The Mudcat Café TM
Thread #168402   Message #4104446
Posted By: Sandra in Sydney
03-May-21 - 06:12 AM
Thread Name: Mudcat Australia-New Zealand Songbook
Subject: RE: Mudcat Australia/NZ Songbook
Joy Durst dots here

058 - THE GUM-LEAF MUSICIAN, part of a poem by Len Cox, turned into a song by Joy Durst, tune based on "Lord Franklin"

1. No more his music fills the city street,
His gum-leaf music shrill and strange and sweet;
The children loved his gentle face,
An ancient member of an ancient race.

2. We took away his living and his land
And left him with a gum-leaf in his hand,
But with this leaf, in return for wrong,
He made for us his kindly gift of song.

3. He knew our courtrooms and our prisons well,
He died last week within a prison cell,
But sometimes still, in the bustling throng
We'll hear the haunting echo of his song.

4. We'll see again his gentle, wrinkled face
And catch a vision of a brown-skinned race
Who come with eyes that are warm with pride
To stand at last as brothers by our side.

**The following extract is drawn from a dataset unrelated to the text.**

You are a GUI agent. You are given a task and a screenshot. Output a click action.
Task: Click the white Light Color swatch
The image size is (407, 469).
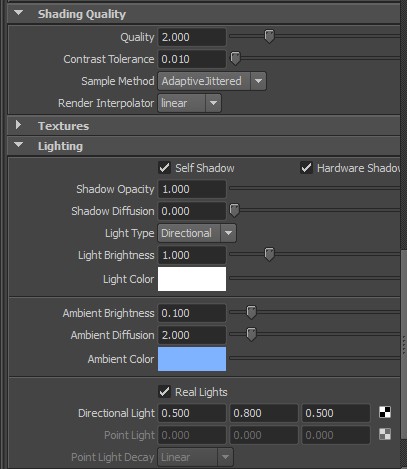[192, 279]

article by Hugh Anderson about Bill Bull, journal article behind a paywall

mudcat - Aussie Gum Leaf Music
from Bob Bolton - (From Australian TRADITION, vol 1, no. 1, March 1964. Published by Victorian Folk Music Club and the Folk Lore Society of Victoria.) (NOTES) GUMLEAF MUSICIAN: To make this song, Joy Durst used part of a poem, of the same name, by Len Fox and set it to the traditional tune Lord Franklin. It refers to Billie Bull, one of the few remaining Aborigines in Victoria, who died in 1954. He used to play the gumleaf in the streets of Melbourne.